There have been so many metaphors that live right there in the voice. So many things where problems are symptomatic of my way of experiencing the world. On day one we were doing a panting breathing exercise where she called my attention to the fact that I was expending more air than I was taking in and then she used the analogy of putting on your own oxygen mask before you help other people. And in that one behavior is drawn the person who can run a company for ten years with my name even on the door and sublimate my own need for oxygen the entire time. As a result, I have otherworldly lung capacity…but eventually…you have to take a breath or you are going to die.
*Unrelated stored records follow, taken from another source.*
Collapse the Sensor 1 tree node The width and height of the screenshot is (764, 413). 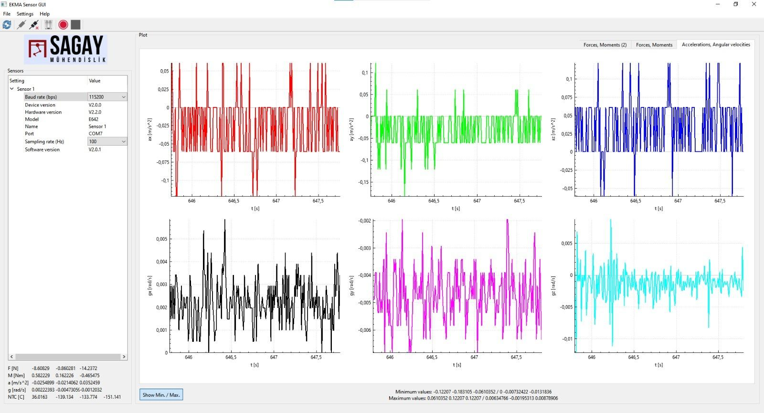pyautogui.click(x=12, y=89)
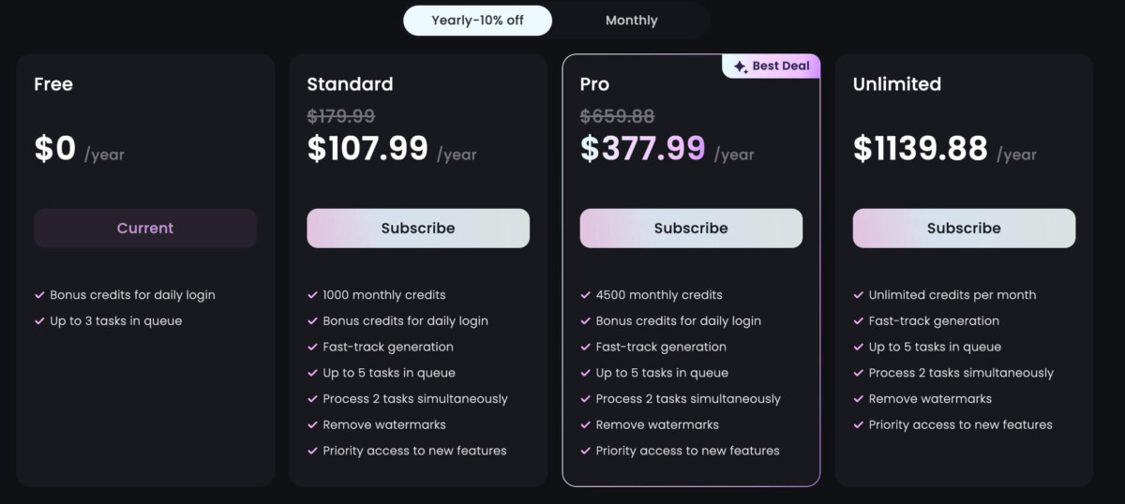Image resolution: width=1125 pixels, height=504 pixels.
Task: Click the Unlimited plan heading
Action: click(897, 84)
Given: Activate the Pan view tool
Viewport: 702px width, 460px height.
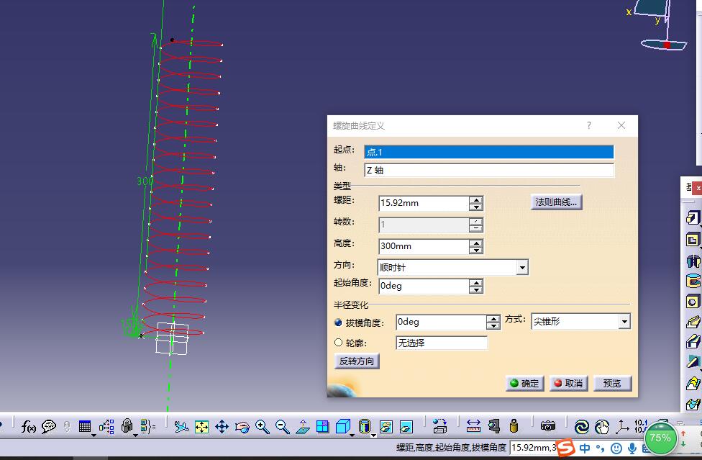Looking at the screenshot, I should pyautogui.click(x=222, y=426).
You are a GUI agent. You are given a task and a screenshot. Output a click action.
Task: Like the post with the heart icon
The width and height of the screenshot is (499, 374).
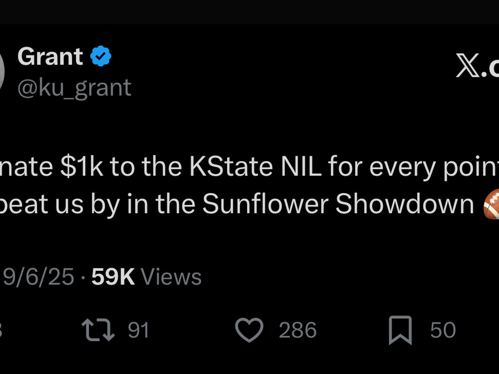coord(250,330)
She keeps using the analogy that even a hair’s difference can get you from the place you want to be. Singing is the greatest Zen practice I have ever had the opportunity to experience. It’s not this forcing and grabbing control, it’s the masterful driving of one’s most subtle resources to make something that is perfect. Today it felt like making an object spin like a top in the air using telepathy. It occurred to me in a completeness: I am the person with the full power to make that happen. Anything that is going to happen with my voice, it will happen absolutely by my decision and my action alone. The power was tremendous and like flying. The self-assuredness that came from losing any inkling that another person had any greater power to make me sing was revelatory.

Every day I discover a habit that I have used to hide behind and not allow my natural voice to thrive. It is ironic that, as a protection, to appear strong, I have hidden that voice, a voice that is inherently powerful at its most natural. It is thrilling to allow myself to lay those things bare and to sound bad on the path to sound good. I trust it, I trust my teacher, and I trust myself.

So I know the day will come where I take all of this and enter into the world with it. I don’t want to give myself the out of starting another dance company (don’t threaten me. I’ll do it) so today I am going to make a commitment: at some point over the course of the next 12 months, I am going to post a recording of myself singing. I don’t expect that you need to listen to it, but no matter if the pieces of my voice have been assembled into a pleasing whole yet, I’m going to put it out there and let you listen and judge. If anyone is keeping score, I welcome you to throw tomatoes at me in a year if nothing is posted.